$$Integral = \iiint_V x+z\;dV $$
$$Region$$ $$x^2 + y^2 + z^2 \leq 1$$
$$z \leq \sqrt{x^2 + y^2}$$
Geogebra shows that the region looks like in the picture below but given the inquality sign in the equations, is the actual region inside the cone and sphere (icecream cone) or is the actual region inside the sphere but minus the icecream cone? Initially I thought it is the first one but given the inquality, it made me think it is the second one. Which one is it? Thank you very much!
For completeness, here's an answer based on my comment above.
Because of the inequality $x^2 + y^2 + z^2 \leq 1$, we know the region is contained inside the unit sphere. We also know that $z = \sqrt{x^2 + y^2}$ describes the surface of the cone in the above picture. So the question is: is the region equal to the ice cream cone (i.e. above the cone surface) or is it equal to the sphere minus the ice cream cone (i.e. below the cone surface).

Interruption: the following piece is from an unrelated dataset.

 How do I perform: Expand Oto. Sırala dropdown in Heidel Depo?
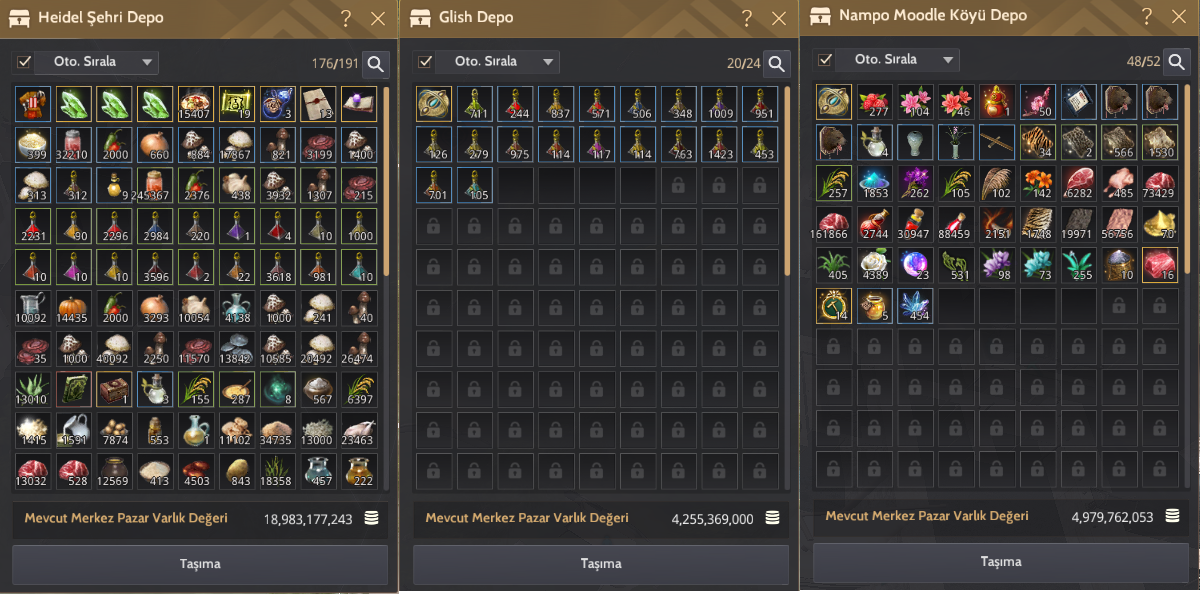point(97,62)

An easy way to determine the answer is to take a point in one of these two regions and check whether it satisfies the inequalities. For example, if we take a point with $x=y=0$ and $0<z<1$, we can see that it lies inside the ice cream cone. However, we clearly have $$z > \sqrt{x^2 + y^2} = 0.$$ In other words, this point does not satisfy the inequality. Therefore, we can conclude that the region of integration is equal to the sphere minus the ice cream cone.